Daily Foods For Anti-stress
By okace
Stress occurs when the body's resistance is weakened to the stressors from the outside. Stress is the process starts when a person perceives a situation or event as threatening or overwhelming their resources. While the physical environment can be a stressor, it is in society where there are the vast majority of situations that cause it. Some authors have considered life changes, loss of important people or relationships, new work situation or birth of a child as factors that may trigger stress. Others point out that the daily events, little annoyances, to be more frequent and next to the person may alter health functions. Stress affects one directly to health, facilitating the emergence of certain diseases or accelerating the progress of a disease, chronic, or indirectly, by encouraging the implementation of harmful behaviors or reducing the likelihood of healthy behaviors.
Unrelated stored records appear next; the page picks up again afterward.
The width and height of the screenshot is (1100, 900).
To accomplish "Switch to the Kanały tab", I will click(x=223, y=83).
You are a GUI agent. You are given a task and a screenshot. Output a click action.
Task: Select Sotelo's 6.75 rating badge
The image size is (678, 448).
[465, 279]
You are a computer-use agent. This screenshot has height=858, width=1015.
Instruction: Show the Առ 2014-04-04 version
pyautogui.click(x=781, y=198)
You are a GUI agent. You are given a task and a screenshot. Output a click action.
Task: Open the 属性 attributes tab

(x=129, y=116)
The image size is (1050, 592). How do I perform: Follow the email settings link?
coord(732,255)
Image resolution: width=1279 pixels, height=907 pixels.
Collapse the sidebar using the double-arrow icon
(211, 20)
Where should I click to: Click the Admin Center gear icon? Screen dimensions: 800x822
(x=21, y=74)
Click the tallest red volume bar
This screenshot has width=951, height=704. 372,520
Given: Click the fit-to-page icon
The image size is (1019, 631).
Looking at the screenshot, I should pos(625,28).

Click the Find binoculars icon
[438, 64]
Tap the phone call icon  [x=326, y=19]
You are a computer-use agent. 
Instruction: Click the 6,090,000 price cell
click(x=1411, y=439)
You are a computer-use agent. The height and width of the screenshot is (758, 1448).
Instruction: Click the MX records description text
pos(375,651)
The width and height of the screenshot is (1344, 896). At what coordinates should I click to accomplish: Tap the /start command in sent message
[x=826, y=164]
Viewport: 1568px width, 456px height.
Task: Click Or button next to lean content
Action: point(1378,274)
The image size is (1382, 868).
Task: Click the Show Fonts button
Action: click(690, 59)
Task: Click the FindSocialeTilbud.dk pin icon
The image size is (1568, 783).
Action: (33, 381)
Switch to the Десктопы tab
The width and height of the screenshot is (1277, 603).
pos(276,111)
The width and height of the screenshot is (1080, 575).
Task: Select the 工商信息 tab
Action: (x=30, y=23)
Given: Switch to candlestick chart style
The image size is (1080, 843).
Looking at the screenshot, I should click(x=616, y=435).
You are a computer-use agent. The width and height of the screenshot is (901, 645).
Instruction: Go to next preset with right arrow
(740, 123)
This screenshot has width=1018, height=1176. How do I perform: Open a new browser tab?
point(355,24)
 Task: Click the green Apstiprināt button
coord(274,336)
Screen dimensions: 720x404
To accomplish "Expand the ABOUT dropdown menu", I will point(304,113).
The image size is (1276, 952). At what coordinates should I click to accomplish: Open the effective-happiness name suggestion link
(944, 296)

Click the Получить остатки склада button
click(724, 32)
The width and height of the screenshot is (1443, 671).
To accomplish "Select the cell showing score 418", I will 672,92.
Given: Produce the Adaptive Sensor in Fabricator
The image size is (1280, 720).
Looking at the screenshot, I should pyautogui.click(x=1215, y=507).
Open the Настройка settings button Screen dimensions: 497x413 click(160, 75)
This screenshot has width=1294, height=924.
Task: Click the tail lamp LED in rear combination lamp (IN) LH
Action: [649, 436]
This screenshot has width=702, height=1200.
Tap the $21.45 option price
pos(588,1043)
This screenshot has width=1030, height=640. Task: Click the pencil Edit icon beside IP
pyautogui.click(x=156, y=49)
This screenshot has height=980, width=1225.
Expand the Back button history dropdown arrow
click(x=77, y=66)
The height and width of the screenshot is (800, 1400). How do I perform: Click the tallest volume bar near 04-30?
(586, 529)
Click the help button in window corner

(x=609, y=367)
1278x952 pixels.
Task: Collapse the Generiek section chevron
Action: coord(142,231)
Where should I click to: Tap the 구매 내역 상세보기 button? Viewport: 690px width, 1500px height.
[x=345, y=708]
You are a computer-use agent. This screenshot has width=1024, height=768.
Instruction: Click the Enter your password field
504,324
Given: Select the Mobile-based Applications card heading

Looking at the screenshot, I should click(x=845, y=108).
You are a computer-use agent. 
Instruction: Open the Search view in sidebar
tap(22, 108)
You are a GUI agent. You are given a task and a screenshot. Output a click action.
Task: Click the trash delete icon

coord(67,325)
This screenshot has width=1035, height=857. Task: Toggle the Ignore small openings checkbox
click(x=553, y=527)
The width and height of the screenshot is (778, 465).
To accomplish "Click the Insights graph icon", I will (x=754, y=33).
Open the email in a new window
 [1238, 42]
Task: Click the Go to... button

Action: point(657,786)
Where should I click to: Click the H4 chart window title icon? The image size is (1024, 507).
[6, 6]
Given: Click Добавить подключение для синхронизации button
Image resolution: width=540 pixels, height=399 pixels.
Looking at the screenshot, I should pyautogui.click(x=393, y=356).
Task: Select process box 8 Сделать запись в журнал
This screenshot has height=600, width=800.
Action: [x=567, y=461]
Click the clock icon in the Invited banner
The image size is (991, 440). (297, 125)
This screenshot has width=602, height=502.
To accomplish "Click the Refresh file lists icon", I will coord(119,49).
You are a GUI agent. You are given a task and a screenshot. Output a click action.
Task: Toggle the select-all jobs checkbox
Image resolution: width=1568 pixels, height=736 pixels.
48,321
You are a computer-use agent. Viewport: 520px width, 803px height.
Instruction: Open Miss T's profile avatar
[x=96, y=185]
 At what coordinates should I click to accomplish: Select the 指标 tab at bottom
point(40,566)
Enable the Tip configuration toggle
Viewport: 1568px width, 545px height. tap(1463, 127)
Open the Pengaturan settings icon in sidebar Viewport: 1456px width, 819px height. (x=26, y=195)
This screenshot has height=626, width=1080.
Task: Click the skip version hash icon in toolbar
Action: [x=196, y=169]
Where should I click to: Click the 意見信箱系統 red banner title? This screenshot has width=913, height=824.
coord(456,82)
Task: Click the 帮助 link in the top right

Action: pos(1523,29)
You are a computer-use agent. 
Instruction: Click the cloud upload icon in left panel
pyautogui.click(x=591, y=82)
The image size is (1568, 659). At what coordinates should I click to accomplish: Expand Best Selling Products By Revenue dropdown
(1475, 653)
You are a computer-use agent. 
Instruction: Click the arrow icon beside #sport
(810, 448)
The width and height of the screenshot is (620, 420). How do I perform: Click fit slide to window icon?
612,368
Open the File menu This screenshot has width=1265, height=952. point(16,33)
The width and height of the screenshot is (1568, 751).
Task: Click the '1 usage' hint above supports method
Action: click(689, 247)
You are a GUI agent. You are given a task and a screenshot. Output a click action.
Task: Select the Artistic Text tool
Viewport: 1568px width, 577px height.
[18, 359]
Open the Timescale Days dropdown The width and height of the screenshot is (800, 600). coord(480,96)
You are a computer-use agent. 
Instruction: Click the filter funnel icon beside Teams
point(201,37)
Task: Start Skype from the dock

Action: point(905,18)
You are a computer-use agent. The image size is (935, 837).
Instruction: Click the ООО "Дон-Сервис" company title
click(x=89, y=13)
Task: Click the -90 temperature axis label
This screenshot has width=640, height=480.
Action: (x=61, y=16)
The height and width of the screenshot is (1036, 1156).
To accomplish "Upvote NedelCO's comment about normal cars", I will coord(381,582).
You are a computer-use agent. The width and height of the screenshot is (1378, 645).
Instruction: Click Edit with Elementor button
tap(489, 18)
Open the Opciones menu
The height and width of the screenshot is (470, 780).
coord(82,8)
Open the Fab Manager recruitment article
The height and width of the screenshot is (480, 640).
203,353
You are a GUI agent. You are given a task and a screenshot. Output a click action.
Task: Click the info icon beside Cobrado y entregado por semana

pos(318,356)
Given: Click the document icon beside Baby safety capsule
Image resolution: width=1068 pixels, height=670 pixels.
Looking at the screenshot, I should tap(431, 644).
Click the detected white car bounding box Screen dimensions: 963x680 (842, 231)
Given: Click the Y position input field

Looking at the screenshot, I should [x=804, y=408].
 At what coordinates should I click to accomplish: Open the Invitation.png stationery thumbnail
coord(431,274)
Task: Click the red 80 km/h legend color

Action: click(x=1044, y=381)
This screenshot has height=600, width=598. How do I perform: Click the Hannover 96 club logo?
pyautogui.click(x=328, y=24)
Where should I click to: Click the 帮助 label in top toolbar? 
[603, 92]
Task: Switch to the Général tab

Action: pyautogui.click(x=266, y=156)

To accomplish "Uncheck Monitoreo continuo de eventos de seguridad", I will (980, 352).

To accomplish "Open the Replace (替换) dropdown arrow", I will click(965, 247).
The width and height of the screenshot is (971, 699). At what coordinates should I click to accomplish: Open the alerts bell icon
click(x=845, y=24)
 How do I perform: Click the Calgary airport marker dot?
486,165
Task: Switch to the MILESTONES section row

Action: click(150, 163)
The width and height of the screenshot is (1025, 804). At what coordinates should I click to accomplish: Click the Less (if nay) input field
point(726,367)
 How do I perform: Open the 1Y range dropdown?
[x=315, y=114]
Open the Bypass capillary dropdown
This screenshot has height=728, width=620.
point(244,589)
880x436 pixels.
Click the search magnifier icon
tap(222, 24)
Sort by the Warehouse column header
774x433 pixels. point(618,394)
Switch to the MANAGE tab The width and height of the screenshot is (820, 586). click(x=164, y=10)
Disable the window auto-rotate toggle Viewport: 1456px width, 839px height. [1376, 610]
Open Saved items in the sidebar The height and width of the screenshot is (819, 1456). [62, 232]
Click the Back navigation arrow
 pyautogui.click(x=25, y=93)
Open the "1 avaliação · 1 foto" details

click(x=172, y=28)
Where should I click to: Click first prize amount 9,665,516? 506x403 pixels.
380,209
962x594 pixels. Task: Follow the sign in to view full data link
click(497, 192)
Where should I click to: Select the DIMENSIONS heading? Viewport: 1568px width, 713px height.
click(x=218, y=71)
Not all bodies react the same way to these factors, but when stress is present it may weaken defenses, causes increased cellular oxidation and triggers a series of processes that alter the metabolism.
Some people are upset because their weight causes them anxiety, stress and eating free.
Others, however, rapidly lose weight because they form a sort of lump in the throat that prevents them from swallowing.
The stress must be treated by professionals to address their causes and achieve reverse its effects, often requiring medication, therapy and exercise.
Little is said about food in relation to stress and the need to incorporate antioxidants into your diet to avoid the effect of free radicals that cause cellular aging and low resistance to infection.
Then we're going to leave a model one day diet that can help to combat the effects of stress with a diet rich in antioxidants.
Powerful foods for anti-stress:
Breakfast:
Orange or grape juice, 1 yogurt with fresh fruit, 1 slice of bread with cheese and 1 infusion (tea, coffee or decaf).
Lunch:
Salad greens, such as, watercress, lettuce or radishes.
Fish with fresh tomatoes.
Fruit salad.
Linden infusion
Mid-afternoon:
1 yogurt with cereal and an apple
Dinner:
Brown rice with seafood and vegetables.
Combination of pumpkin, carrots, broccoli, artichokes (globe artichoke), garlic and onion.
Fruit salad.
Lime and mint tea.
This diet for stress can be observed for a couple of days or a week. Make your day stress free by trying to eat healthy and increasing the amount of fruits and vegetables.
It may be desirable to ask the doctor to take a multivitamin supplement food.
Vitamins A, C, E and B complex have some significant benefits to strengthen the defenses in cases of stress.
Eaglekiwi 17 months ago
Very well written hub,uncluttered and easy to follow.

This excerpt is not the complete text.